(Supplied information)

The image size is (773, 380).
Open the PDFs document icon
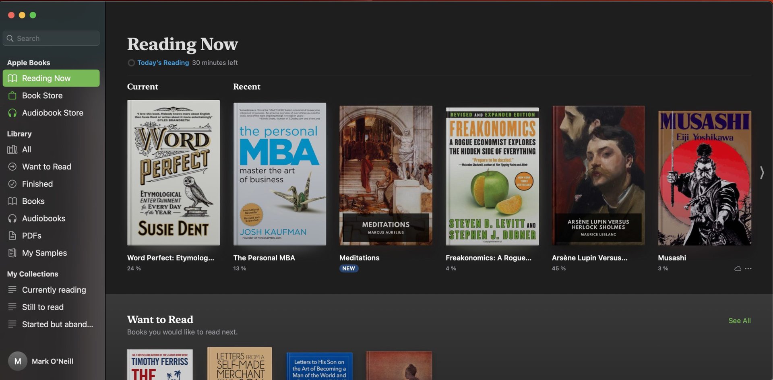pos(12,236)
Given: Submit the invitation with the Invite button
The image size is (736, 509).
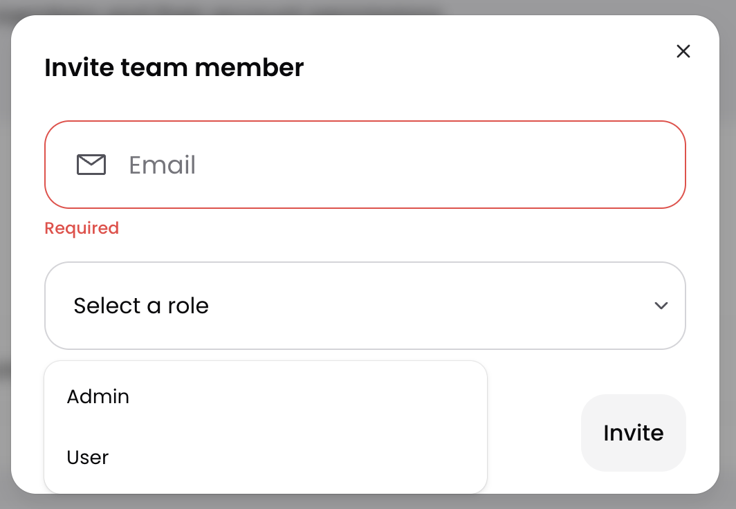Looking at the screenshot, I should pos(633,433).
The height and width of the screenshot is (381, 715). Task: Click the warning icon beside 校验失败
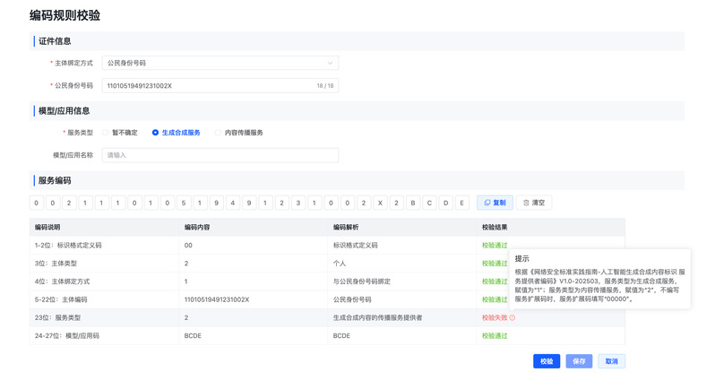(x=513, y=317)
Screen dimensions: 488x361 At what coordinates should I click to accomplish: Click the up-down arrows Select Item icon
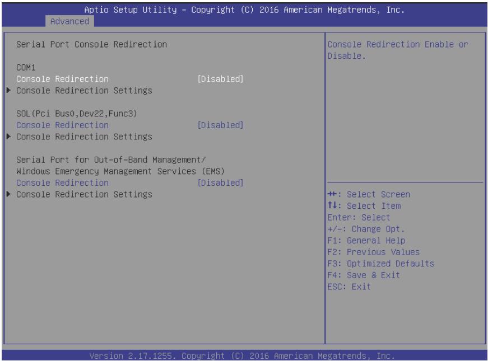coord(332,205)
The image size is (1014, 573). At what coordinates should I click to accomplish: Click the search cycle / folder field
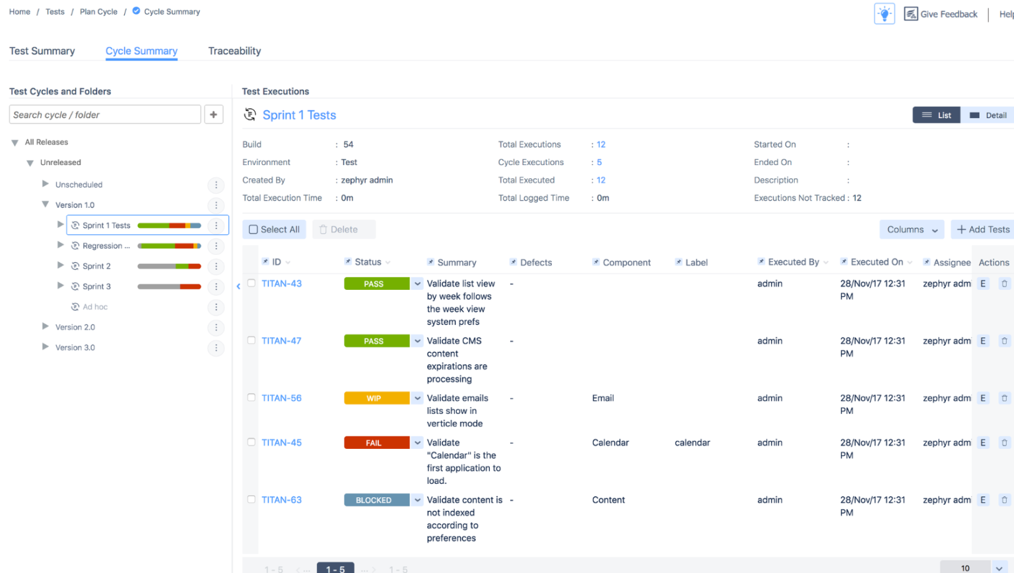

(End Supplied information)

■ What needs to be done ■
Write the listing out exactly, word for word, but omit the pictures.

■ Expected output ■
The image size is (773, 380).
Open the PDFs document icon
pos(12,236)
Given: Submit the invitation with the Invite button
The image size is (736, 509).
Looking at the screenshot, I should pos(633,433).
The height and width of the screenshot is (381, 715). Task: Click the warning icon beside 校验失败
(x=513, y=317)
Screen dimensions: 488x361 At what coordinates should I click to accomplish: Click the up-down arrows Select Item icon
coord(332,205)
The image size is (1014, 573). At what coordinates should I click to accomplish: Click the search cycle / folder field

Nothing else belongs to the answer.